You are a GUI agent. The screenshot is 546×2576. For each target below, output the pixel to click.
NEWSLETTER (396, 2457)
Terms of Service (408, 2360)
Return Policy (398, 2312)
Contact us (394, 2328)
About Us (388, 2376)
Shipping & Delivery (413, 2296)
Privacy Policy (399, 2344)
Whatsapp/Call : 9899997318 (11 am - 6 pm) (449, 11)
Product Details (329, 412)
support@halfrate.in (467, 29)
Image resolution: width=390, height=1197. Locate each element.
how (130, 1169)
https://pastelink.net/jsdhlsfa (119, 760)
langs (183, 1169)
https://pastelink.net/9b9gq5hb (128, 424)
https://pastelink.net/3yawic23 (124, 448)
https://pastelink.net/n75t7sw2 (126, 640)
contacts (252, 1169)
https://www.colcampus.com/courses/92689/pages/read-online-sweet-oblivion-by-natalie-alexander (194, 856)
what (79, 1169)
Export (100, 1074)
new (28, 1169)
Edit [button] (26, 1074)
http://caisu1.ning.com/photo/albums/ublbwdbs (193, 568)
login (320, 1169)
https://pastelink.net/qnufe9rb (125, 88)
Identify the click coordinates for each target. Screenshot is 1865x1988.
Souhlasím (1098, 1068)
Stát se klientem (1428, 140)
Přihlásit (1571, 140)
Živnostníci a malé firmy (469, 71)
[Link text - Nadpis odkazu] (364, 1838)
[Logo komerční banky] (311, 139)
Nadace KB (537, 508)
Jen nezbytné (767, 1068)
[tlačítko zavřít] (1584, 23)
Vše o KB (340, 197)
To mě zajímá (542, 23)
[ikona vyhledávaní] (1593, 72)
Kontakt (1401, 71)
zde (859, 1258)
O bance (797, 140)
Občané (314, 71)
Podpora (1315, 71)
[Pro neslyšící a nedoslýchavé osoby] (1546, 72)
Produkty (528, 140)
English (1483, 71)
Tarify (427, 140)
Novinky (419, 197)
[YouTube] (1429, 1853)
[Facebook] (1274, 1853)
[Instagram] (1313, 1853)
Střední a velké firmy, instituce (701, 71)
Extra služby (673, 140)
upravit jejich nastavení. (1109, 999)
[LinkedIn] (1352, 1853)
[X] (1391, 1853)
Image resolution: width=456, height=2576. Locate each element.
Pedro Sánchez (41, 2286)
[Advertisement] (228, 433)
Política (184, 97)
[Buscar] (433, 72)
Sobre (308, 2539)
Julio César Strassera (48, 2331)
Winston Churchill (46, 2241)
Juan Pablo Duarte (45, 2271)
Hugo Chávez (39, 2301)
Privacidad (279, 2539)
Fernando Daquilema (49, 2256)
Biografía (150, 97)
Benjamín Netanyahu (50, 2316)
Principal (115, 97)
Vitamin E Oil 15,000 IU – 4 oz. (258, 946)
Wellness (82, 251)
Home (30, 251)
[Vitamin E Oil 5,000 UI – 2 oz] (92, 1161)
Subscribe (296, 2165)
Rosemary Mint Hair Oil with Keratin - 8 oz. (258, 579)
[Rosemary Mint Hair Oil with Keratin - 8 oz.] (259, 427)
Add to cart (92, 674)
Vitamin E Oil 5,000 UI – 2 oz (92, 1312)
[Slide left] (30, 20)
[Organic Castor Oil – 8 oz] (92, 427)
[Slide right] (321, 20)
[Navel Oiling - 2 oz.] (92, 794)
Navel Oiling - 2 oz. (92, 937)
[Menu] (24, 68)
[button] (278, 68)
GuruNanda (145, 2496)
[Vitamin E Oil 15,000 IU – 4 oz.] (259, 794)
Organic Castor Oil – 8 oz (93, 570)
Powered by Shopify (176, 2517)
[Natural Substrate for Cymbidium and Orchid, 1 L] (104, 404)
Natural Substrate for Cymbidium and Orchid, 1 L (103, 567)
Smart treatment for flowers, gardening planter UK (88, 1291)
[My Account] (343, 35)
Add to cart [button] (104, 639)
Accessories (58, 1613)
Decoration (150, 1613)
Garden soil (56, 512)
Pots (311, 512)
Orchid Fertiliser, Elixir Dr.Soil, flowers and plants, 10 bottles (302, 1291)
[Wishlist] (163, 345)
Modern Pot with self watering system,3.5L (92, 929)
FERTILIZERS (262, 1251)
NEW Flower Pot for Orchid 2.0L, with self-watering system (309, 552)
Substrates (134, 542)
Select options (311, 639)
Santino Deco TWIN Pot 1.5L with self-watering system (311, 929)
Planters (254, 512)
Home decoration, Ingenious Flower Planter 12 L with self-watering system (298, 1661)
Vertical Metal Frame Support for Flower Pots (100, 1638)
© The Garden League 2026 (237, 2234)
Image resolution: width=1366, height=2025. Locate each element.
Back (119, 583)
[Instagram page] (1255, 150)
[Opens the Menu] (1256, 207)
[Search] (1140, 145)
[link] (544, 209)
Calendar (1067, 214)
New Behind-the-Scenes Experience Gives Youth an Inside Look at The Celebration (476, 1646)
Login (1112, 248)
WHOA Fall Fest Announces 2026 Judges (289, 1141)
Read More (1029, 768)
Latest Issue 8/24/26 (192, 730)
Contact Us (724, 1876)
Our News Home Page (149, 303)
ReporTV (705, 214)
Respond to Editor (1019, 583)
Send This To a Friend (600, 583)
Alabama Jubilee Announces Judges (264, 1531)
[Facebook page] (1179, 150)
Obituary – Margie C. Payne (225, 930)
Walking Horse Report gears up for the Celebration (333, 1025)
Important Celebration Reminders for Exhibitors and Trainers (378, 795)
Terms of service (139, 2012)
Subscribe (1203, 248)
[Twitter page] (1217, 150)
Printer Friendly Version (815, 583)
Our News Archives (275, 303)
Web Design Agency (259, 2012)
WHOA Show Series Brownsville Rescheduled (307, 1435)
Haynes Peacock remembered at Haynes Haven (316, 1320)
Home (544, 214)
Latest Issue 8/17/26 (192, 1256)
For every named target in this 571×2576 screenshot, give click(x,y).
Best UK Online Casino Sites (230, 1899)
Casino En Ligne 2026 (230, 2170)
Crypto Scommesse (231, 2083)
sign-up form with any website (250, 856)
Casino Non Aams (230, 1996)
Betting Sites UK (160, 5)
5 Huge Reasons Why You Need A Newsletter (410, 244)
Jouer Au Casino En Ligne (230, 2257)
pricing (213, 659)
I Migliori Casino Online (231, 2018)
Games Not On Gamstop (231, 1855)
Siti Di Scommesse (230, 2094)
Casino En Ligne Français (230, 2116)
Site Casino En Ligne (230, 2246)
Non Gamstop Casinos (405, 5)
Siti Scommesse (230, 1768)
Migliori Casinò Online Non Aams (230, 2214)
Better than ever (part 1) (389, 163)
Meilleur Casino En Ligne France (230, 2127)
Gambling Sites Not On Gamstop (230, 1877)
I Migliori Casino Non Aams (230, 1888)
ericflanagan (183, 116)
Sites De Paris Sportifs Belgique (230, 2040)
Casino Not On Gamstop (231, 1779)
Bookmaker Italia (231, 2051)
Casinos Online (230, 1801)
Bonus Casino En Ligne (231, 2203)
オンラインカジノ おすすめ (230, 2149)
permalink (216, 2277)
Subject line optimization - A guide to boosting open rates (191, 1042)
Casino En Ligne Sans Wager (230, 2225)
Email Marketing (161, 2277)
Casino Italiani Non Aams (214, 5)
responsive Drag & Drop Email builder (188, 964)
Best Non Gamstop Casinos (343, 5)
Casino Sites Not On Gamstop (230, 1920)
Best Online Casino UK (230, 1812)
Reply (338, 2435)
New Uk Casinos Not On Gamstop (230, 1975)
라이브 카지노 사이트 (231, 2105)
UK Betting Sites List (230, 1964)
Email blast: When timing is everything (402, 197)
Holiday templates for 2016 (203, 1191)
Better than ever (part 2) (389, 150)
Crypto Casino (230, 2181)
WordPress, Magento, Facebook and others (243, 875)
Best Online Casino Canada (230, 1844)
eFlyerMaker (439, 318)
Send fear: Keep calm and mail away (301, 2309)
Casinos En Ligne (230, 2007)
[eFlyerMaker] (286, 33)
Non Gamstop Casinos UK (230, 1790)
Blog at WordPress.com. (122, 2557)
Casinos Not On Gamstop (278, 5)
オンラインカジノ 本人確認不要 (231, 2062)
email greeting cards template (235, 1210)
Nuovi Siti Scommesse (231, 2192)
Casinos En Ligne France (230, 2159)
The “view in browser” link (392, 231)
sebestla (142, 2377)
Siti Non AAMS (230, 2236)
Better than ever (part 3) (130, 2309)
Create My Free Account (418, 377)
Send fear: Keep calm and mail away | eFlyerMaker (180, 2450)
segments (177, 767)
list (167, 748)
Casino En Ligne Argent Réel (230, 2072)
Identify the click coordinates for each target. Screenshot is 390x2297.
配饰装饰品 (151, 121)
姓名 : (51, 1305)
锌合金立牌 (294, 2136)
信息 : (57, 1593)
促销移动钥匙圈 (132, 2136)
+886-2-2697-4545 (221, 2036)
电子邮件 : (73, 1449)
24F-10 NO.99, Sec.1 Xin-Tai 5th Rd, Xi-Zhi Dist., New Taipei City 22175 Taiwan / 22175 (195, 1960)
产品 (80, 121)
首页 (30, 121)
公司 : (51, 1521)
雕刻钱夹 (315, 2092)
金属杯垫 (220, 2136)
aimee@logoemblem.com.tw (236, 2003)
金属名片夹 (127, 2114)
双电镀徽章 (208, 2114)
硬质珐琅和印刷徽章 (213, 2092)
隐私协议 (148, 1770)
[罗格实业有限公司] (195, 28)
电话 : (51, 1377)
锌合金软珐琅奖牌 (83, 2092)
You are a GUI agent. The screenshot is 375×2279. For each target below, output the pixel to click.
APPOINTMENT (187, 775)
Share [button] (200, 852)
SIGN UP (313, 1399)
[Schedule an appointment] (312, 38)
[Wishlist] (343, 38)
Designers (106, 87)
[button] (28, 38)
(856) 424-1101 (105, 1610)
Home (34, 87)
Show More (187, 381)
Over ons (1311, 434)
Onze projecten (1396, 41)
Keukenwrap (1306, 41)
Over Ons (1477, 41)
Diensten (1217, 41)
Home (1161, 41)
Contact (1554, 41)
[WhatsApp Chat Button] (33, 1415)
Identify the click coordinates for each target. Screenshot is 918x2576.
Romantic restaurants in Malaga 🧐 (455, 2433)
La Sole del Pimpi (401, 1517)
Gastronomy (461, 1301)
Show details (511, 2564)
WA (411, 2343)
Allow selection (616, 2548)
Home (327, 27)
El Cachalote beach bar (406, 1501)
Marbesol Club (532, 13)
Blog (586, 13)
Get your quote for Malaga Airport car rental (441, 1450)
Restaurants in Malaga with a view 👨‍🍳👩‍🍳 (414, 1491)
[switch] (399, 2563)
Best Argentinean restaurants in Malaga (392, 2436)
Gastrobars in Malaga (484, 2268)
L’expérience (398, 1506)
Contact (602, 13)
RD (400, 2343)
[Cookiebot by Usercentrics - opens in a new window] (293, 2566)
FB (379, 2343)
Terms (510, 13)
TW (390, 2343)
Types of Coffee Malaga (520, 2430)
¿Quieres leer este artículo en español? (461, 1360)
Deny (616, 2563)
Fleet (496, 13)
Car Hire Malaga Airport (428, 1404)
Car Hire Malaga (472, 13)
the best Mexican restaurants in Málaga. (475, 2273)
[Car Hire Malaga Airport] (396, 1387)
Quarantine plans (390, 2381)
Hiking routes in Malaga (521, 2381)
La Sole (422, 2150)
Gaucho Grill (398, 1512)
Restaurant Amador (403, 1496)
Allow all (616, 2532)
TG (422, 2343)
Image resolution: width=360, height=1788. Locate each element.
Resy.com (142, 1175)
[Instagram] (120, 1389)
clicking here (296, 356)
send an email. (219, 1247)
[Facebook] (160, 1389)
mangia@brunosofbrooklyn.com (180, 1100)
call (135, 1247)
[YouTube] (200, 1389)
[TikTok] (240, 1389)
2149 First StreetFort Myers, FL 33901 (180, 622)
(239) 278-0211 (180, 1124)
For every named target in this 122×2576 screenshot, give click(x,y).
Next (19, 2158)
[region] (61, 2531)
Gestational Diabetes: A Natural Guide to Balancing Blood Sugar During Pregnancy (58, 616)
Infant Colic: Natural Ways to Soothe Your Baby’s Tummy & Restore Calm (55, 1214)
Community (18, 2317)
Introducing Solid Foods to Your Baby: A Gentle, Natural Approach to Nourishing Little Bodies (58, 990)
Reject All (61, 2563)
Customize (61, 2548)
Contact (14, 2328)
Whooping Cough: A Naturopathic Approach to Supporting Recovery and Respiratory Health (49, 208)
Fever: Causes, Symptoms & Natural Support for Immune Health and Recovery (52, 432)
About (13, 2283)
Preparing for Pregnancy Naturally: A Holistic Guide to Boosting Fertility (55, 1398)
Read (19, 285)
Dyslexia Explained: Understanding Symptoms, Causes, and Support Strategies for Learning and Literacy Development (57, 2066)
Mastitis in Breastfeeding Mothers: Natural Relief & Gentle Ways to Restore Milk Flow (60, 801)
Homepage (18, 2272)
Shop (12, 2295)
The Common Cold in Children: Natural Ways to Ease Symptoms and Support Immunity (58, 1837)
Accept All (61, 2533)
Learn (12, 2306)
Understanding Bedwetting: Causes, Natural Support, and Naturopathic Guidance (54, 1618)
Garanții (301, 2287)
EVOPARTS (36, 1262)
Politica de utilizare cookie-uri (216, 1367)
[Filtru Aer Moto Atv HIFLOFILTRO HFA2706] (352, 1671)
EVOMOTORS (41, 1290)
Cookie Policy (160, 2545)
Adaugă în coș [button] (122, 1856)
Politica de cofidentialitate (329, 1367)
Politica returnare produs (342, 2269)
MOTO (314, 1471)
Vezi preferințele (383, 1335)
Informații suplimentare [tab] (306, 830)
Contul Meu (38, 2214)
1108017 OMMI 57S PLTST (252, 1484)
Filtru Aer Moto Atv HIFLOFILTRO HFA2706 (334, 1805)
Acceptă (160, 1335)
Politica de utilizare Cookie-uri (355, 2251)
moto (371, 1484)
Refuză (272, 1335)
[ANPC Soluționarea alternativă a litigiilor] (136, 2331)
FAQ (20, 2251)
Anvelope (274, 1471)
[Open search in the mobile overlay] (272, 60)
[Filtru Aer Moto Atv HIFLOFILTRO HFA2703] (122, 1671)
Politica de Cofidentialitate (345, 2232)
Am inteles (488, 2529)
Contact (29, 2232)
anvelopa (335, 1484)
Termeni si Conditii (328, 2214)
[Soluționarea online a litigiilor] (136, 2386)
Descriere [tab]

========

Return every line of the listing above that contains "Recovery".

Whooping Cough: A Naturopathic Approach to Supporting Recovery and Respiratory Health (49, 208)
Fever: Causes, Symptoms & Natural Support for Immune Health and Recovery (52, 432)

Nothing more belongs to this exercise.